|sent from: London, UK. destination: Chicago, IL, USA|
“Printing on paper with wood-blocks was the mass communication medium of its day. There were whole workshops of carvers and printers. Prints would be put on the walls, pasted over the following week with a new one. Now there are only about 10 traditional carvers left.”
This is what out workshop teacher told us. The workshop on Japanese woodblock printing held at the British Museum was a window into a dying world. Aside from the craft itself, every material involved in the process is increasingly hard to find and expensive. The seasoned cherry wood; the samurai-blade carving tool; the gorgeous paper fibre; the custom hand-woven baren. To say nothing of the 10 years it takes to apprentice as a carver, or the 15 to apprentice as a printer. The market is shrinking, the traditional techniques unable to compete with modern technology. As much as I want to see this craft preserved, I also think that everything has its day… when it is gone, perhaps, that is just how it is.

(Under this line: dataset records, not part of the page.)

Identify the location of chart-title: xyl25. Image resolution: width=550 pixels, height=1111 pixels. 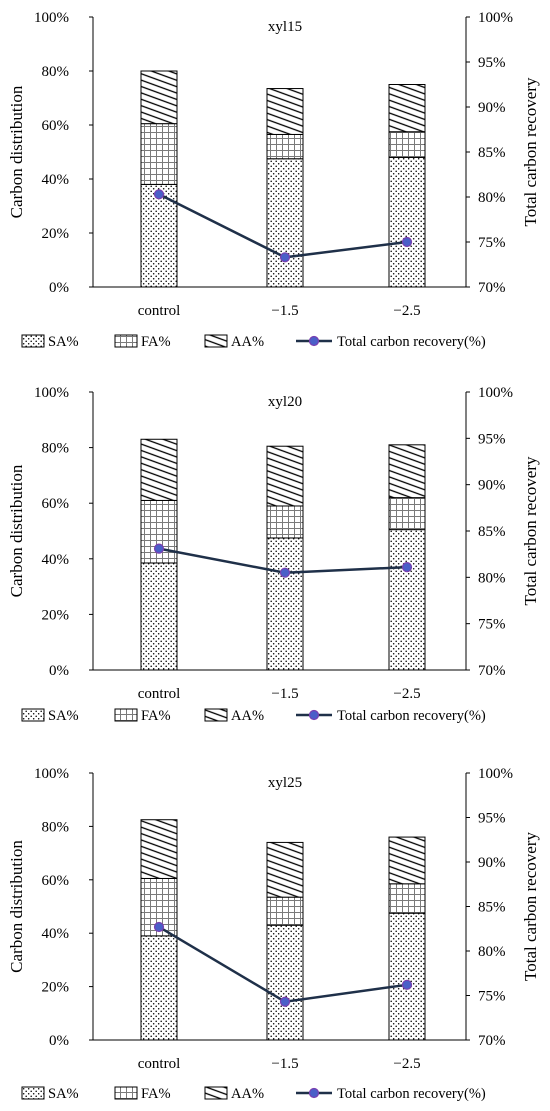
(285, 783).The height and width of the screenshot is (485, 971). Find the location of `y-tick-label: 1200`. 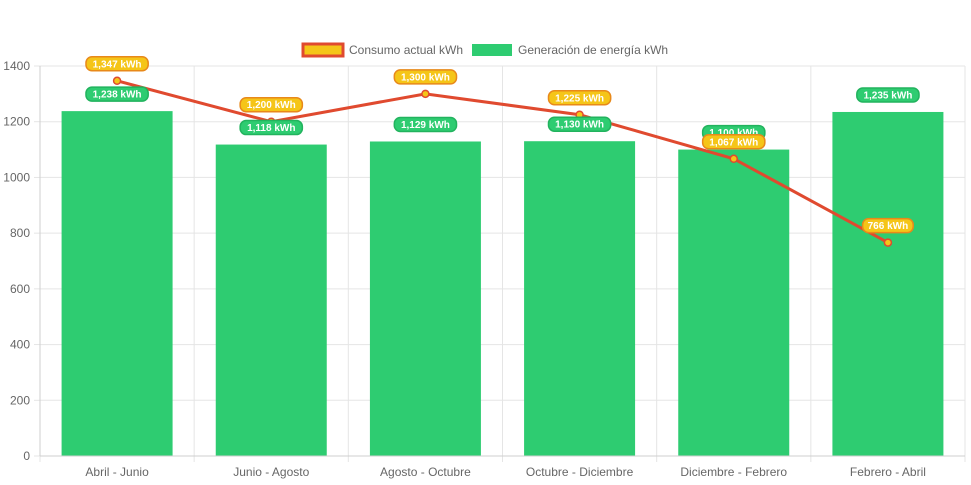

y-tick-label: 1200 is located at coordinates (16, 122).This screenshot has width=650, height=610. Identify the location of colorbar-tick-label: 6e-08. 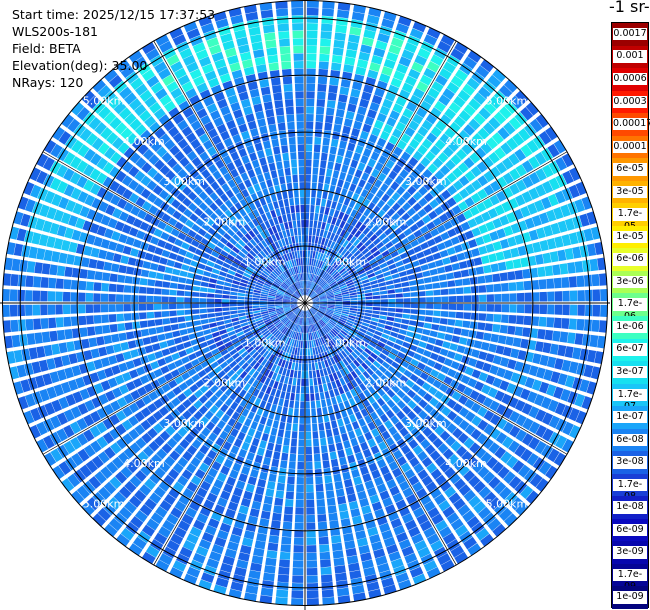
(630, 440).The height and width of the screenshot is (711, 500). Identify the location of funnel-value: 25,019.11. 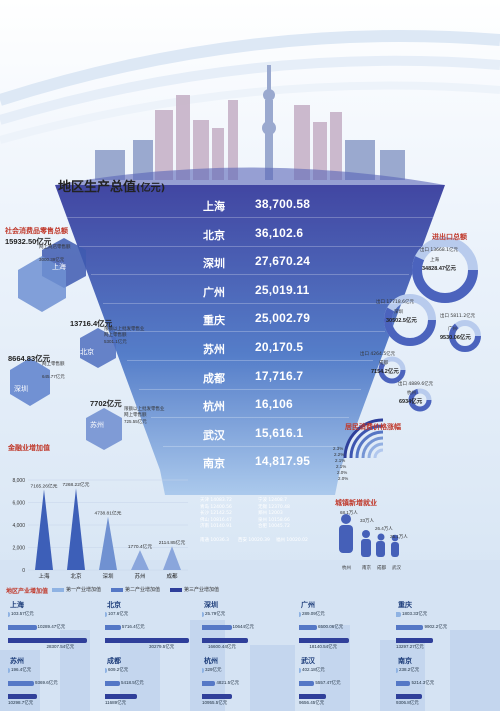
(282, 290). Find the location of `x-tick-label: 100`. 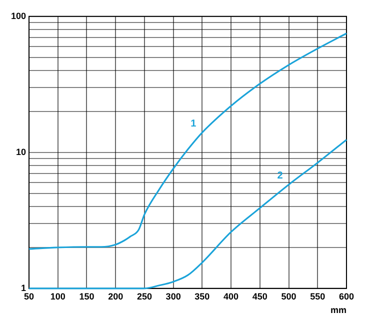

x-tick-label: 100 is located at coordinates (58, 296).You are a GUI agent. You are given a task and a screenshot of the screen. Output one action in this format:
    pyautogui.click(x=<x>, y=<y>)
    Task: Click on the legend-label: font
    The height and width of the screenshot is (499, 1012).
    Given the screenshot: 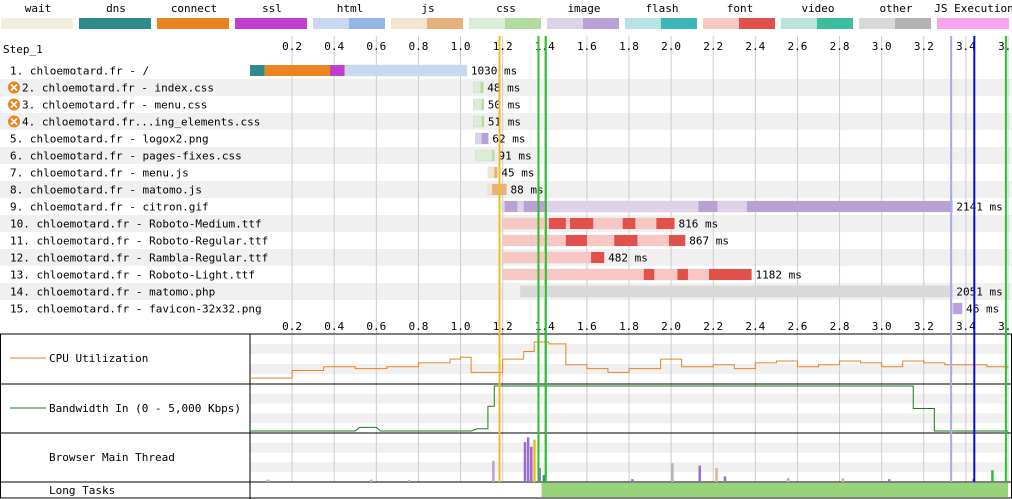 What is the action you would take?
    pyautogui.click(x=740, y=8)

Perhaps this is a reflection of my feelings about other mass-market crafts, including that of visual effects. How long before I stand in front of a building, empty or re-purposed and say, “This used to be full of people. Every floor we had people of different disciplines, Do you know we used to have to fix each shot, frame by frame, by hand? And we made a living doing it! It’s hard to believe, I know.”
The connection between these worlds was made most strongly when the teacher told us of the rivalries and ribbing between the carvers and the printers, each accusing the other of messing up their work, or passing along substandard product. Oh, those animators, let me tell you…
The above print was the result of the workshop, mounted to the back of a cereal box.